Kliger-Weiss Infosystems, Inc. v Ruskin Moscou Faltischek, P.C.  2018 NY Slip Op 01456  Decided on March 7, 2018  Appellate Division, Second Department is an example.

“To state a cause of action to recover damages for legal malpractice, a plaintiff must allege that the attorney failed to exercise the ordinary reasonable skill and knowledge commonly possessed by a member of the legal profession and that the attorney’s breach of this duty proximately caused the plaintiff to sustain actual and ascertainable damages (see Rudolf v Shayne, Dachs, Stanisci, Corker & Sauer, 8 NY3d 438, 442). “To establish causation, a plaintiff must show that he or she would have prevailed in the underlying action or would not have incurred any damages, but for the lawyer’s negligence” (id. at 442).

Here, viewing the complaint in the light most favorable to KWI, it sufficiently alleged that the defendant failed to exercise the ordinary reasonable skill and knowledge commonly possessed by a member of the legal profession in negotiating the 2007 settlement agreement, and that the defendant’s breach of this duty proximately caused KWI to sustain actual and ascertainable damages (see Escape Airports [USA], Inc. v Kent, Beatty & Gordon, LLP, 79 AD3d 437).
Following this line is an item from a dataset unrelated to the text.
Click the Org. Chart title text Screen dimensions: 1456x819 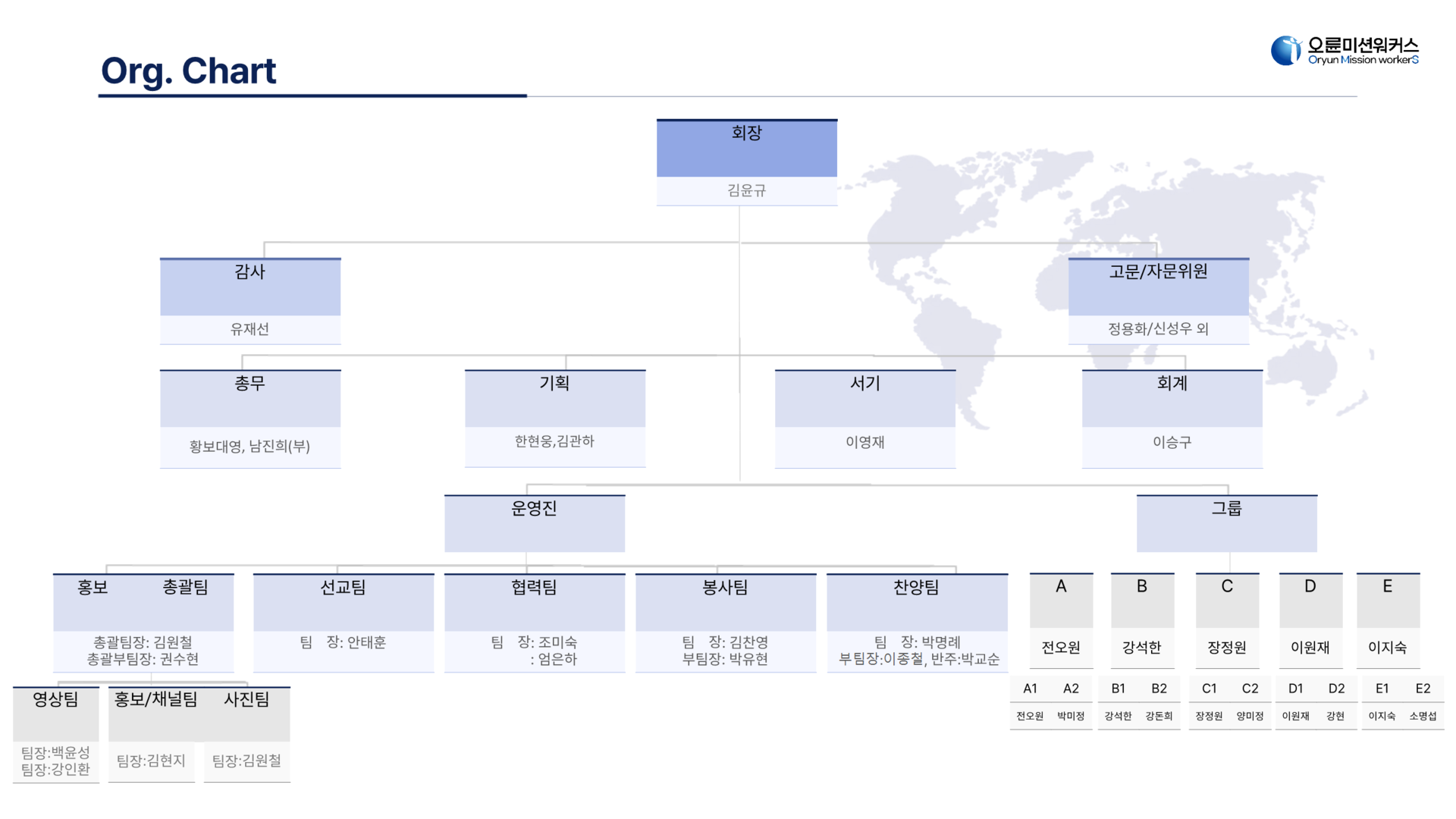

Accordingly, the Supreme Court properly denied that branch of the defendant’s motion which was pursuant to CPLR 3211(a)(7) to dismiss the cause of action to recover damages for legal malpractice.

However, the Supreme Court should have granted those branches of the defendant’s motion which were to dismiss the second and third causes of action, which were, respectively, to recover damages for negligent misrepresentation and breach of contract, as duplicative of the legal malpractice cause of action. Those causes of action were duplicative of the legal malpractice cause of action because they arose from the same operative facts and did not seek distinct and different damages (see Thompsen v Baier, 84 AD3d 1062, 1064; Symbol Tech., Inc. v Deloitte & Touche, LLP, 69 AD3d 191, 199; Maiolini v McAdams & Fallon, P.C., 61 AD3d 644, 645; Gelfand v Oliver, 29 AD3d 736Shivers v Siegel, 11 AD3d 447).”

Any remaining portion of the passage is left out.